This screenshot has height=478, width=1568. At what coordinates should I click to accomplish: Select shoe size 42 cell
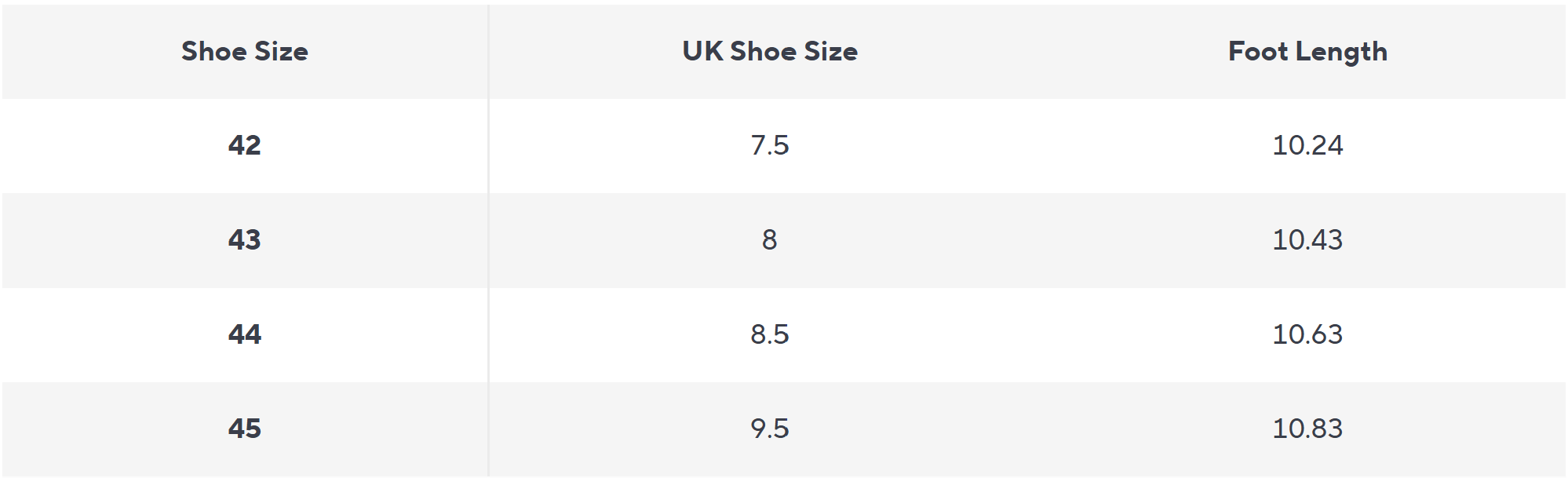coord(245,145)
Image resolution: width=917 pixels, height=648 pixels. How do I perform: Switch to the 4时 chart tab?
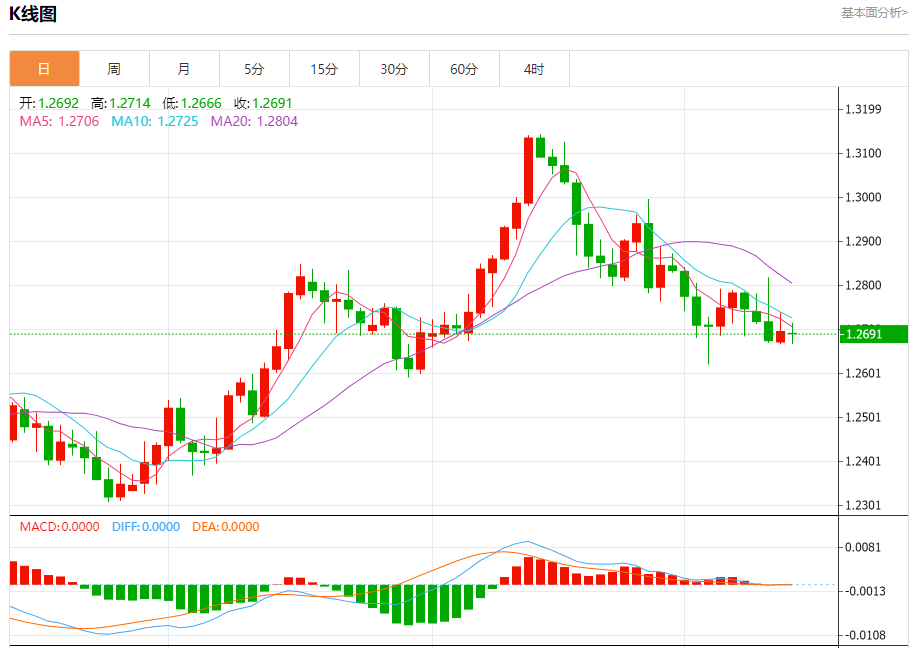(535, 69)
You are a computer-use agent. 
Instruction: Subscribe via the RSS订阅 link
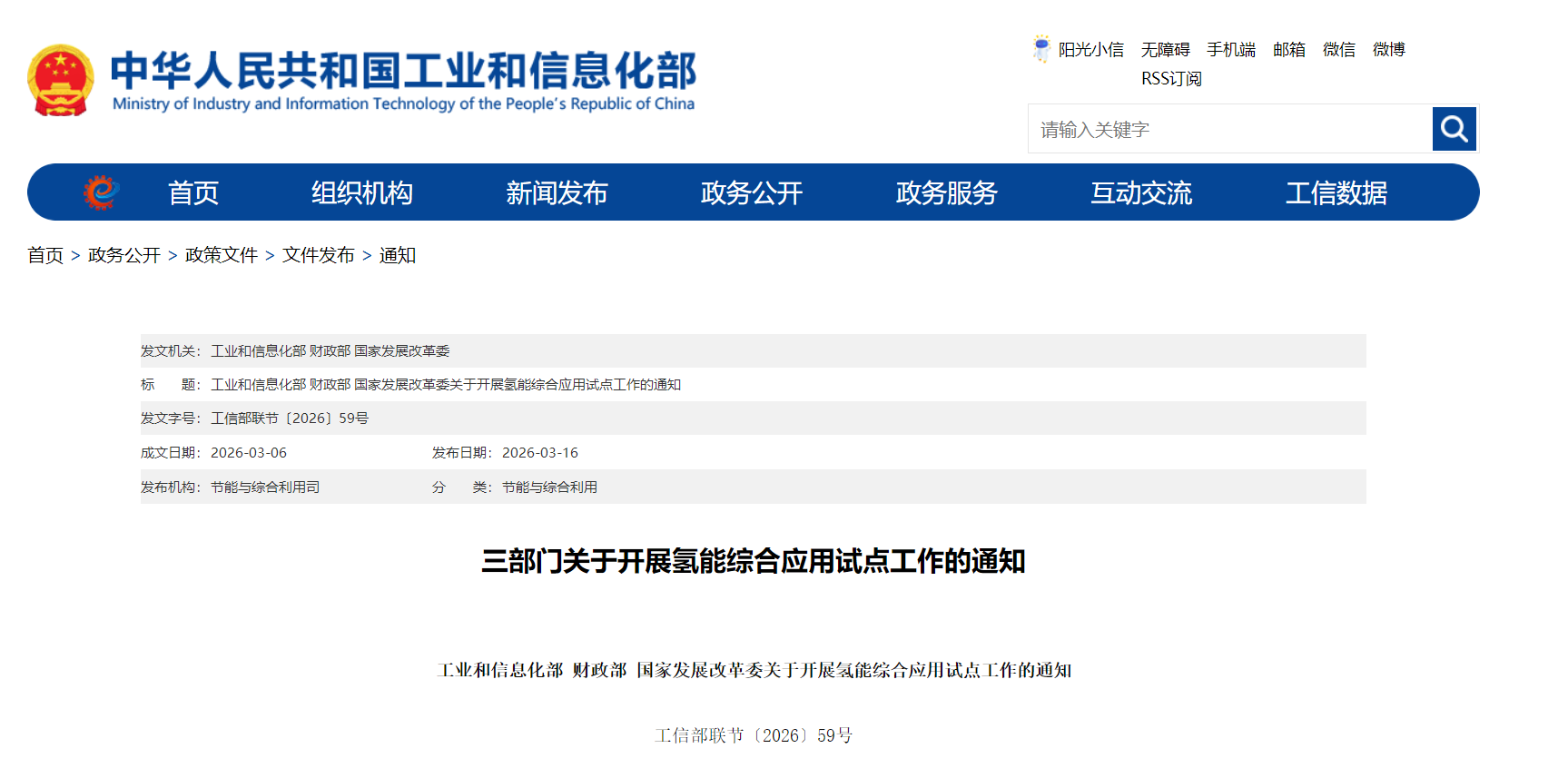[x=1171, y=79]
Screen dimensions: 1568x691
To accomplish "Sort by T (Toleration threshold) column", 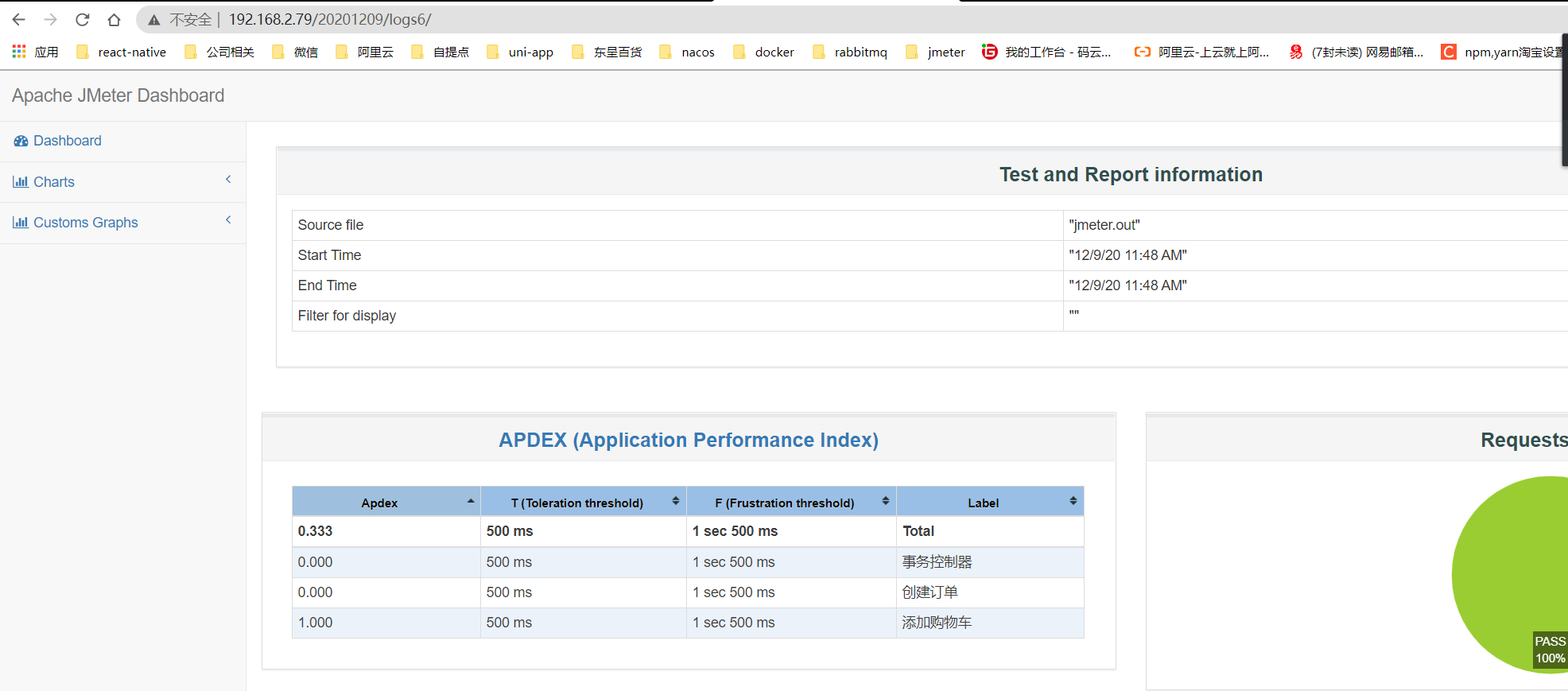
------------------------
*What the exercise asks:* Start at the top line above and repeat the records verbatim, leaving images out.

*Task output:*
This screenshot has height=478, width=1568. At what coordinates should I click to accomplish: Select shoe size 42 cell
coord(245,145)
Image resolution: width=917 pixels, height=648 pixels. How do I perform: Switch to the 4时 chart tab?
(535, 69)
You are a computer-use agent. 
Instruction: Subscribe via the RSS订阅 link
[x=1171, y=79]
Screen dimensions: 1568x691
To accomplish "Sort by T (Toleration threshold) column", 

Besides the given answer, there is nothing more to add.